• Exercise
Once you have read the data below, set it all down again exactly.

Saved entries
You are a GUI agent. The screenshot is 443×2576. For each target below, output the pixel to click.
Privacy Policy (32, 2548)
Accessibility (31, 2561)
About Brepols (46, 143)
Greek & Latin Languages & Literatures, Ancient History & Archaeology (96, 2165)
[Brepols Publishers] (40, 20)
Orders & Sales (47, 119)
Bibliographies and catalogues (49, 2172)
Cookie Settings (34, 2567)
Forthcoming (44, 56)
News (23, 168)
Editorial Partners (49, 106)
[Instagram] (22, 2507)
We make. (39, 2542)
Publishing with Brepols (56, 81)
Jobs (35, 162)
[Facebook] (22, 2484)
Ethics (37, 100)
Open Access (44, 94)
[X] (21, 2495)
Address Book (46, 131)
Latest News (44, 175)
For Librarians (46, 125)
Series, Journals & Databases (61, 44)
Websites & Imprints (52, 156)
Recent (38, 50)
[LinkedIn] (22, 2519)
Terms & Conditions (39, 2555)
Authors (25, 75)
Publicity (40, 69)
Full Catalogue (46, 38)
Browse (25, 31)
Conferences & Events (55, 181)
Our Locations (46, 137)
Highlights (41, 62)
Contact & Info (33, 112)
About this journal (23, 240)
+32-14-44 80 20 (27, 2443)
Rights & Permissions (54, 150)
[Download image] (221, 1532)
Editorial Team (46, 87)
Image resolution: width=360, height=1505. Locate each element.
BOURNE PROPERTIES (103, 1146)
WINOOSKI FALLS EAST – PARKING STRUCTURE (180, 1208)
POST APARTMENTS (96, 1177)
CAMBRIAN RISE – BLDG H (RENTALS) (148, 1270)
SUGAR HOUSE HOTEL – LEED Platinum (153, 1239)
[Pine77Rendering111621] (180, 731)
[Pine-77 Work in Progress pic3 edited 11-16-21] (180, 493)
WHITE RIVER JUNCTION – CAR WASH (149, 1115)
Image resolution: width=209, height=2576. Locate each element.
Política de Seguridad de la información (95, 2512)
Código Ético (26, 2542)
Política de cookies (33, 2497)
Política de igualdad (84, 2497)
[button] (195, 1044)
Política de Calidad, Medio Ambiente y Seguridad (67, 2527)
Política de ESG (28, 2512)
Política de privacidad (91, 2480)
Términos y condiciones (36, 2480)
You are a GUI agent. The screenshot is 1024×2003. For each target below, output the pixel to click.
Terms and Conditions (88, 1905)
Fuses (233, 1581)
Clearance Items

• Answer for this exercise
You are a GUI agent. The screenshot is 443×2576. For each target below, output the pixel to click.
Privacy Policy (32, 2548)
Accessibility (31, 2561)
About Brepols (46, 143)
Greek & Latin Languages & Literatures, Ancient History & Archaeology (96, 2165)
[Brepols Publishers] (40, 20)
Orders & Sales (47, 119)
Bibliographies and catalogues (49, 2172)
Cookie Settings (34, 2567)
Forthcoming (44, 56)
News (23, 168)
Editorial Partners (49, 106)
[Instagram] (22, 2507)
We make. (39, 2542)
Publishing with Brepols (56, 81)
Jobs (35, 162)
[Facebook] (22, 2484)
Ethics (37, 100)
Open Access (44, 94)
[X] (21, 2495)
Address Book (46, 131)
Latest News (44, 175)
For Librarians (46, 125)
Series, Journals & Databases (61, 44)
Websites & Imprints (52, 156)
Recent (38, 50)
[LinkedIn] (22, 2519)
Terms & Conditions (39, 2555)
Authors (25, 75)
Publicity (40, 69)
Full Catalogue (46, 38)
Browse (25, 31)
Conferences & Events (55, 181)
Our Locations (46, 137)
Highlights (41, 62)
Contact & Info (33, 112)
About this journal (23, 240)
+32-14-44 80 20 (27, 2443)
Rights & Permissions (54, 150)
[Download image] (221, 1532)
Editorial Team (46, 87)
Image resolution: width=360, height=1505. Locate each element.
BOURNE PROPERTIES (103, 1146)
WINOOSKI FALLS EAST – PARKING STRUCTURE (180, 1208)
POST APARTMENTS (96, 1177)
CAMBRIAN RISE – BLDG H (RENTALS) (148, 1270)
SUGAR HOUSE HOTEL – LEED Platinum (153, 1239)
[Pine77Rendering111621] (180, 731)
[Pine-77 Work in Progress pic3 edited 11-16-21] (180, 493)
WHITE RIVER JUNCTION – CAR WASH (149, 1115)
Image resolution: width=209, height=2576. Locate each element.
Política de Seguridad de la información (95, 2512)
Código Ético (26, 2542)
Política de cookies (33, 2497)
Política de igualdad (84, 2497)
[button] (195, 1044)
Política de Calidad, Medio Ambiente y Seguridad (67, 2527)
Política de ESG (28, 2512)
Política de privacidad (91, 2480)
Términos y condiciones (36, 2480)
You are a GUI agent. The screenshot is 1024×2003. For each target below, output the pixel to click.
Terms and Conditions (88, 1905)
Fuses (233, 1581)
Clearance Items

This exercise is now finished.